=== Exercise data ===

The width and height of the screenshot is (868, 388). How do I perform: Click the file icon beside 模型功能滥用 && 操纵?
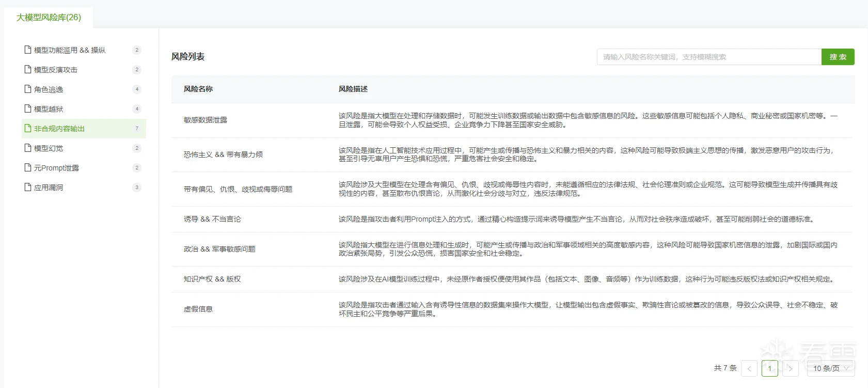(x=28, y=50)
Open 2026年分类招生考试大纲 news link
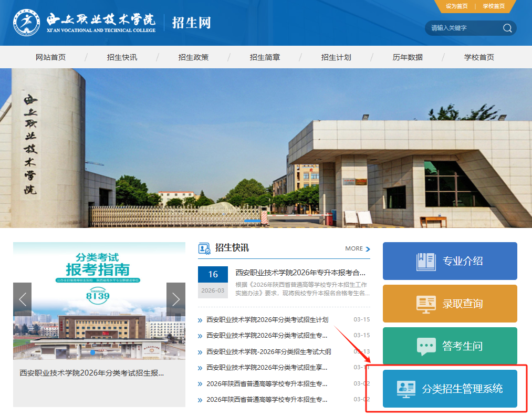The width and height of the screenshot is (532, 416). click(268, 352)
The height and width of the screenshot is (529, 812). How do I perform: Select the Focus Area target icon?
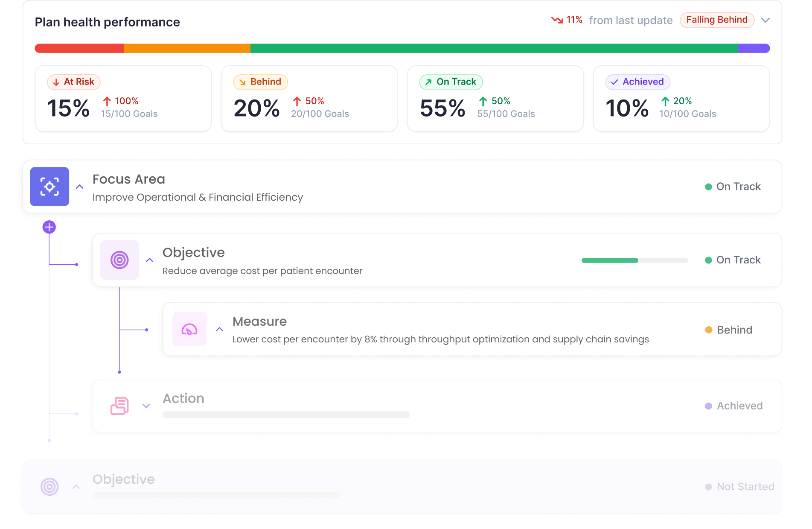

===

§ **Work instructions**: Leave out every picture and copy, exactly as written, the lines from the one with "Open 2026年分类招生考试大纲 news link" through the end of the records above.

§ **Task output**:
Open 2026年分类招生考试大纲 news link
The width and height of the screenshot is (532, 416). click(268, 352)
The height and width of the screenshot is (529, 812). How do I perform: Select the Focus Area target icon?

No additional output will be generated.